» Document text

========

We did this study when about six States that legalized same sex marriage and the variety of the rest of the United States and not which gave us an opportunity to control for status quo. So whether people were fighting for legalizing it or for fanning it cause that might be different. So we got equal numbers of males and females supporters and opposers of same sex marriage and States that had either legalized or had not legalized same sex marriage and the very, really large quota sample of about 1500 people. And again, we were trying to predict people's willingness to engage in activism around the issue through a number of different mediators. And we were interested whether these effects were mediated through the perceived harms of not getting their policy preferred policy outcome, the perceived benefits of the preferred policy outcome. We also explored the roles of anticipated regret of failing to become involved and just anticipated pride at becoming involved.


Linda Skitka (27:40):

And this was kind of a test of again, the dyadic model of morality was harmed going to be, you know, everything or and then Jenny, Janoff-Bulman and Karns also have a moral motives theory that suggests that morality can come in approach oriented forms as well as avoidance or an informs. But the liberals were more, more likely to do the approach that was Janoff-Bulman's conclusion and conservatives should be more likely to go through avoidance. Okay. And could you expand on what you mean by that? For sure. So the prediction there were if Janoff-Bulman's moral motives theory was true, what you would predict is that moral conviction would be associated with greater perceived harms and greater political engagement on the part of conservatives. The moral conviction for liberals should be associated with greater perceived benefits of one prefers policy outcome.


Linda Skitka (28:40):

And that in turn would predict political engagement. Okay. So her prediction is that the pathways for liberals and conservatives will look quite different. And in a related vein conservatives should be more motivated by anticipated regret. Liberals should be more motivated by anticipated pride. Okay. Okay. If these approach and avoidance motivations really ideologically differ and what we found was no evidence of ideological differences at all everything was the same. For liberals and conservatives and the only pathway that did not predict more or less political engagement was the perceived harms of people's non-preferred policy outcomes. Okay. The perceived benefits of your preferred one anticipated pride and anticipated regret all predict greater political engagement. Okay. And we subsequently replicated that with people's positions on concealed carry on college campuses. I thought was that maybe that would pull harder for harm. Harm just didn't predict it.


Amber Cazzell (29:38):

So I mean, were you surprised by that?


Linda Skitka (29:42):

Um to be Frank, yeah.

========

» Tasks to perform
**a.** Set down word for word the part of the transcript that opens with the words containing "And this was" and closes with "prefers policy outcome.".
**b.** Answer these questions from the transcript:
(i) About how many people were in the large quota sample?
(ii) On what other issue was the finding later replicated?
(iii) Which was the only pathway that did not predict more or less political engagement?
The listing isn't needed for any of this.

» Record set
========

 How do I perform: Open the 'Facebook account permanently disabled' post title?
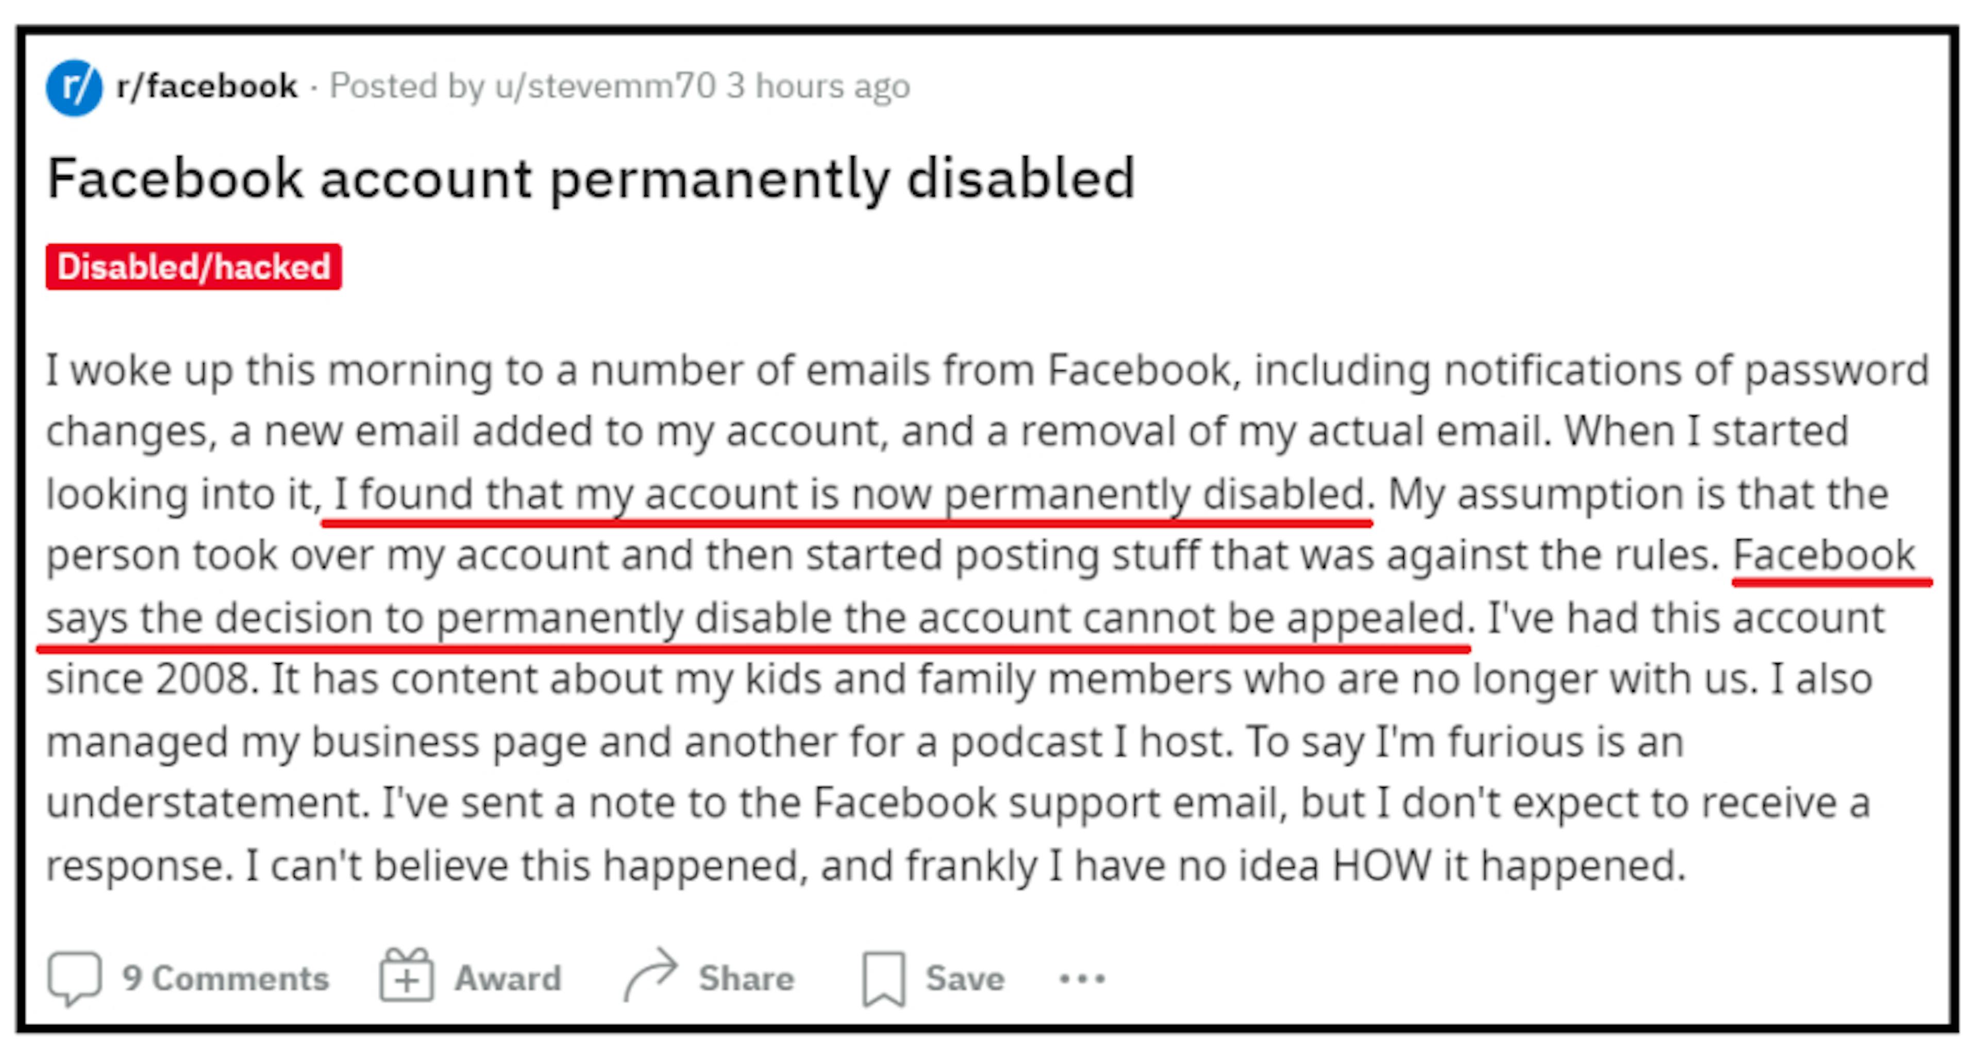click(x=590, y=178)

========

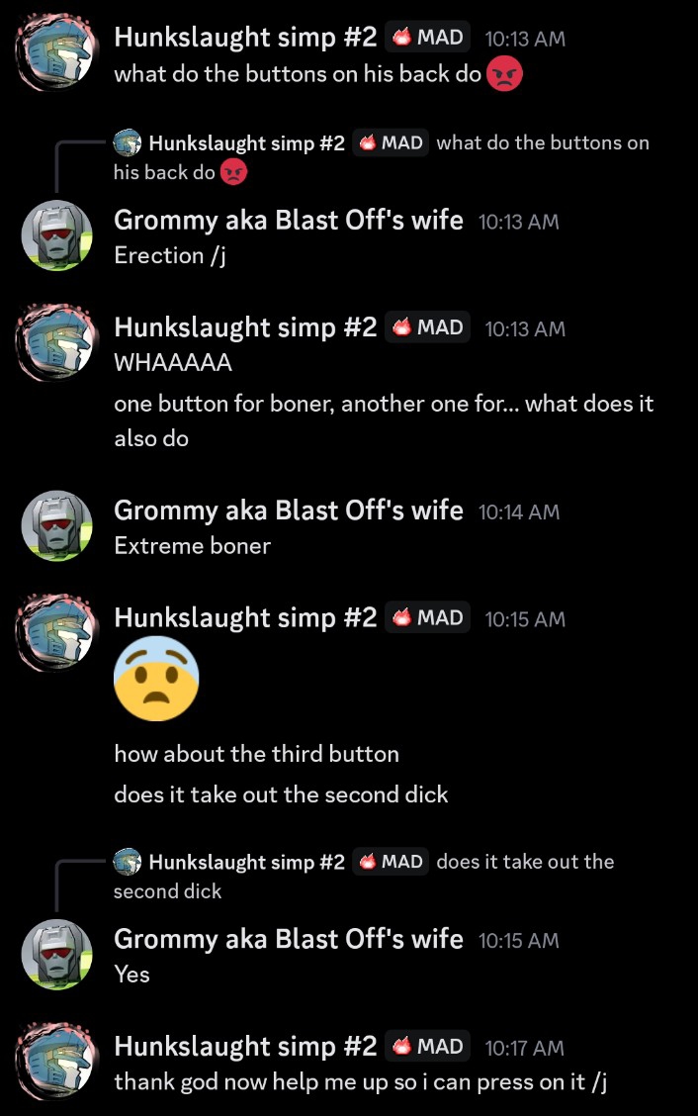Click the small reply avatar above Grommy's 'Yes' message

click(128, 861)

========

» Responses for each task
**a.**
And this was kind of a test of again, the dyadic model of morality was harmed going to be, you know, everything or and then Jenny, Janoff-Bulman and Karns also have a moral motives theory that suggests that morality can come in approach oriented forms as well as avoidance or an informs. But the liberals were more, more likely to do the approach that was Janoff-Bulman's conclusion and conservatives should be more likely to go through avoidance. Okay. And could you expand on what you mean by that? For sure. So the prediction there were if Janoff-Bulman's moral motives theory was true, what you would predict is that moral conviction would be associated with greater perceived harms and greater political engagement on the part of conservatives. The moral conviction for liberals should be associated with greater perceived benefits of one prefers policy outcome.

**b.**
(i) About 1500 people.
(ii) People's positions on concealed carry on college campuses.
(iii) The perceived harms of people's non-preferred policy outcomes.